# [Written problem]
Put the records below into a JSON list of strings, with each line as its own string and blank lines omitted.

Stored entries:
########################################

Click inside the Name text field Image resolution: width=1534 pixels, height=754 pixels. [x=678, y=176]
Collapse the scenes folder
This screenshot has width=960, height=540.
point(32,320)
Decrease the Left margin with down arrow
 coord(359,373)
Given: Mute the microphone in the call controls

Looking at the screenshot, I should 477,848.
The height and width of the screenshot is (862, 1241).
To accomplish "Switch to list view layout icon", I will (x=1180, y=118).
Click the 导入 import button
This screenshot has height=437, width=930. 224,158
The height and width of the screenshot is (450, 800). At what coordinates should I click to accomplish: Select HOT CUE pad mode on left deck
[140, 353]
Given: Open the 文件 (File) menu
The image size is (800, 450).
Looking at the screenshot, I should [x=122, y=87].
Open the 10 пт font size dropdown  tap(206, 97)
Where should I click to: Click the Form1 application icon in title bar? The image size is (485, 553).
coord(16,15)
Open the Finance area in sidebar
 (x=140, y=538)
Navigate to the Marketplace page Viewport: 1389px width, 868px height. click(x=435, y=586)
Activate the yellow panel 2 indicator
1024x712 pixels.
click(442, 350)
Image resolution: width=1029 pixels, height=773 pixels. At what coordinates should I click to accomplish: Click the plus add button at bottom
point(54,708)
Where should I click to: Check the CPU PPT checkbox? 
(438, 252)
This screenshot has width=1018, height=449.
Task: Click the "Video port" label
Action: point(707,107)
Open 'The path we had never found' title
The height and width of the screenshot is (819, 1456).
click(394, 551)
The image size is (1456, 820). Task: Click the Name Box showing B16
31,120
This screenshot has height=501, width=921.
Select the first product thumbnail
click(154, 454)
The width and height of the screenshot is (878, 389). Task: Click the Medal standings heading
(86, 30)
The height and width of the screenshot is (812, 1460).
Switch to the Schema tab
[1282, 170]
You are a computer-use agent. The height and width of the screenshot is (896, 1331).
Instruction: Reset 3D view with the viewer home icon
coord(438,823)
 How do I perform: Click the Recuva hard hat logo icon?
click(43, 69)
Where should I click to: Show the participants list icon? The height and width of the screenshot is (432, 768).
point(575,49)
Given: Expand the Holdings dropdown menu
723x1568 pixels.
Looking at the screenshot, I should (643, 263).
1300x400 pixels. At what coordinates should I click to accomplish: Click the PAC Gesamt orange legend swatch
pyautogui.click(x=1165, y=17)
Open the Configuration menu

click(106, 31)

########################################

# [Answer to this exercise]
[
  "Click inside the Name text field Image resolution: width=1534 pixels, height=754 pixels. [x=678, y=176]",
  "Collapse the scenes folder",
  "This screenshot has width=960, height=540.",
  "point(32,320)",
  "Decrease the Left margin with down arrow",
  " coord(359,373)",
  "Given: Mute the microphone in the call controls",
  "Looking at the screenshot, I should 477,848.",
  "The height and width of the screenshot is (862, 1241).",
  "To accomplish \"Switch to list view layout icon\", I will (x=1180, y=118).",
  "Click the 导入 import button",
  "This screenshot has height=437, width=930. 224,158",
  "The height and width of the screenshot is (450, 800). At what coordinates should I click to accomplish: Select HOT CUE pad mode on left deck",
  "[140, 353]",
  "Given: Open the 文件 (File) menu",
  "The image size is (800, 450).",
  "Looking at the screenshot, I should [x=122, y=87].",
  "Open the 10 пт font size dropdown  tap(206, 97)",
  "Where should I click to: Click the Form1 application icon in title bar? The image size is (485, 553).",
  "coord(16,15)",
  "Open the Finance area in sidebar",
  " (x=140, y=538)",
  "Navigate to the Marketplace page Viewport: 1389px width, 868px height. click(x=435, y=586)",
  "Activate the yellow panel 2 indicator",
  "1024x712 pixels.",
  "click(442, 350)",
  "Image resolution: width=1029 pixels, height=773 pixels. At what coordinates should I click to accomplish: Click the plus add button at bottom",
  "point(54,708)",
  "Where should I click to: Check the CPU PPT checkbox? ",
  "(438, 252)",
  "This screenshot has width=1018, height=449.",
  "Task: Click the \"Video port\" label",
  "Action: point(707,107)",
  "Open 'The path we had never found' title",
  "The height and width of the screenshot is (819, 1456).",
  "click(394, 551)",
  "The image size is (1456, 820). Task: Click the Name Box showing B16",
  "31,120",
  "This screenshot has height=501, width=921.",
  "Select the first product thumbnail",
  "click(154, 454)",
  "The width and height of the screenshot is (878, 389). Task: Click the Medal standings heading",
  "(86, 30)",
  "The height and width of the screenshot is (812, 1460).",
  "Switch to the Schema tab",
  "[1282, 170]",
  "You are a computer-use agent. The height and width of the screenshot is (896, 1331).",
  "Instruction: Reset 3D view with the viewer home icon",
  "coord(438,823)",
  " How do I perform: Click the Recuva hard hat logo icon?",
  "click(43, 69)",
  "Where should I click to: Show the participants list icon? The height and width of the screenshot is (432, 768).",
  "point(575,49)",
  "Given: Expand the Holdings dropdown menu",
  "723x1568 pixels.",
  "Looking at the screenshot, I should (643, 263).",
  "1300x400 pixels. At what coordinates should I click to accomplish: Click the PAC Gesamt orange legend swatch",
  "pyautogui.click(x=1165, y=17)",
  "Open the Configuration menu",
  "click(106, 31)"
]